Thursday, May 08, 2014

Zombie as Automaton

The zombie as a metaphor for the fear of immigrants is compelling and convenient.  As such, it holds much explanatory power, especially given the modern popularity of zombies.  It is not the only metaphor available, however, and it may not even be the best modern metaphor.  What follows is a brief meditation on zombies as a metaphor for the fear of automation.

Popular conceptions of zombies have always been relentlessly “other”, easily distinguishable from normal humans by their shambling gaits and apparent mindlessness.  If we relied only on the portrayal as other, the immigrant metaphor would suffice.  Yes, there are easy racial overtones, in the same way racist propaganda has sought to dehumanize various peoples in some way, especially in the focus on skin color as a means of determining the degree of otherness, but also in the various attempts over the years to compare intelligence scores between racial groups in an effort to support human-animal classifications that placed non-white races as more akin to animals.  And let’s face it, most zombies do act like “animals” in some sense.  I suspect that’s why these metaphors persist.

But what if, instead, we focus only on the apparent sense of self, that quality we like to use to raise humanity (all of it, if we’re feeling humanist enough) above its mere animal origins?  Sure, there is the animal connection again, the human-biased denial of the selfhood of animals.  As science slowly chips away at the supports of that argument, however, the human animal is left grasping at something else above which to raise itself.  Automation, specifically artificial intelligence, seems to be the target.  This is where a concept of self as a uniquely human (or, as we admit broader definitions of sentience, animal) trait begins to converge into a fear of artificial intelligence.  Even the name artificial intelligence implies a hierarchy, with natural intelligence trumping artificial.

In his novel Blindsight, Peter Watts paints a picture of a zombie that is so good at blending in it doesn’t know it is a zombie.  Possibly of greater importance is that neither does anyone else.  It has adapted itself to act like other people, and although it has its quirks, it appears to fall along the spectrum of roughly normal human experience.  If you are afraid of the implications of artificial intelligence, then this is the zombie that will frighten you the most.  Our intuitive understanding of such artifice is that, no matter how convincingly it portrays itself, it cannot possess a “true” sense of self.  

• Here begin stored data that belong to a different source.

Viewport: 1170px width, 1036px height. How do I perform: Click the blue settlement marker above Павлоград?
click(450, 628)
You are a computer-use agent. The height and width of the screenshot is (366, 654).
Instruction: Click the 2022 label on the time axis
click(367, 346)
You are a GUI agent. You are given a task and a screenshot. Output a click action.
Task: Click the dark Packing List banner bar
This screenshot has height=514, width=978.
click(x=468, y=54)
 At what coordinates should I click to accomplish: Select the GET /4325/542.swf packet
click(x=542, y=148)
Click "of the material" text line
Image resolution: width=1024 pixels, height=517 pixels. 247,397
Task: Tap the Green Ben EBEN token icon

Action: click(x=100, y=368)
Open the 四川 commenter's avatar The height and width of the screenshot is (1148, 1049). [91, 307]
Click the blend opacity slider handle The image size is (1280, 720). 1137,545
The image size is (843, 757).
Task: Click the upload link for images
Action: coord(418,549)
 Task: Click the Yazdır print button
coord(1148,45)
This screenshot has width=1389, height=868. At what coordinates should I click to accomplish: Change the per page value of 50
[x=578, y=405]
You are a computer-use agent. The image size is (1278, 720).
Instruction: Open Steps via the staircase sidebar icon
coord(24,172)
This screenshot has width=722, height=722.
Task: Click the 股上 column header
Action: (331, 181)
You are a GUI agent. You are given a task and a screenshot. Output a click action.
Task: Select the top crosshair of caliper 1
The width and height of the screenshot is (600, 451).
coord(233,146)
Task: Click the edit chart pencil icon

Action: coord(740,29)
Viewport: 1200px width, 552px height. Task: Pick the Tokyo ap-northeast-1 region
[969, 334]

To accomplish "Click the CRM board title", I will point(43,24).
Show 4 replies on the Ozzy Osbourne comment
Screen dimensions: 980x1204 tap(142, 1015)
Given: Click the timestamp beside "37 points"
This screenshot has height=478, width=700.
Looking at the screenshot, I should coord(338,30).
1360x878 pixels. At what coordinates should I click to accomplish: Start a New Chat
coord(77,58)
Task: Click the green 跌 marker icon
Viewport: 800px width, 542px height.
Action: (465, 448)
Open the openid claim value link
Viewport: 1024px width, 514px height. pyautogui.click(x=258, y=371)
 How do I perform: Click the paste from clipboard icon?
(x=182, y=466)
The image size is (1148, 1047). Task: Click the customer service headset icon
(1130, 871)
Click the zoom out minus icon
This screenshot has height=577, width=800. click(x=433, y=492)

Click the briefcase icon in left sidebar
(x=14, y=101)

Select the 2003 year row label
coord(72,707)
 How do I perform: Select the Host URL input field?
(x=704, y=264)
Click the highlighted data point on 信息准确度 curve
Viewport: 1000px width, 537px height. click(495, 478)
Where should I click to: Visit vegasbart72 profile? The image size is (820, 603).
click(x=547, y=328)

If we move back into the realm of popular portrayal, the metamorphosis from human to zombie requires the death of the self.  In almost no portrayals do zombies have memories of their former lives, and they instill terror by imbuing non-human life into the dead masks of people we knew.  The most dangerous people in zombie movies fall into two groups: 1) those infected who were, in life, closest to the protagonists, and 2) those infected who gain access to the protagonists’ inner circle prior to becoming recognizably other.  Both are predictable but crucial milestones.  The first requires the protagonist to confront the death of self in former loved ones, thus allowing the protagonist a viable psychology of survival against all other zombies (i.e., they become inhuman).  The second occurs later and forces the protagonist to implement a refinement of the psychology by which tests of worthiness can be applied to any applicant to group membership.  

Both scenarios can appear in a fear of automation metaphor.  We live in an age where it’s no longer readily apparent which actors with which we deal are real humans, pure automaton, or something in between.  Our world is populated by a chimera army of mechanical turks and weak artificial intelligences who, while perhaps unable to pass a Turing test, are nevertheless convincing enough that at worst, they drag us kicking and screaming into the uncanny valley but at best leave us guessing.  Add to this the existential dread conjured up by the specter of genetic engineering, mind uploading, and the perennial efforts to achieve artificial intelligence, and you have a recipe for horror that cannot easily be mapped to a horrific portrayal.  And people have tried.  It’s hard to be truly afraid of a robot uprising because there is rarely a portrayal in which the robots themselves aren’t recognizably other.  Notable exceptions include Terminator, which provides some of the most compelling horror precisely because the terminators resist identification as other.  Identification as other is the prerequisite for being able to fight against the other.  

Zombies that are more successful at appearing human will provide the basis for the most terror, according to this idea.  And the zombies that are most likely to be successful at appearing human are the automatons we’ve either created or made of ourselves, since they reduce our sense of recognizing other-than-human actors.  We fear (either for ourselves or on behalf of our loved ones) being stripped of the illusion of consciousness and having it replaced by a convincing proxy that we cannot fight because we cannot recognize it.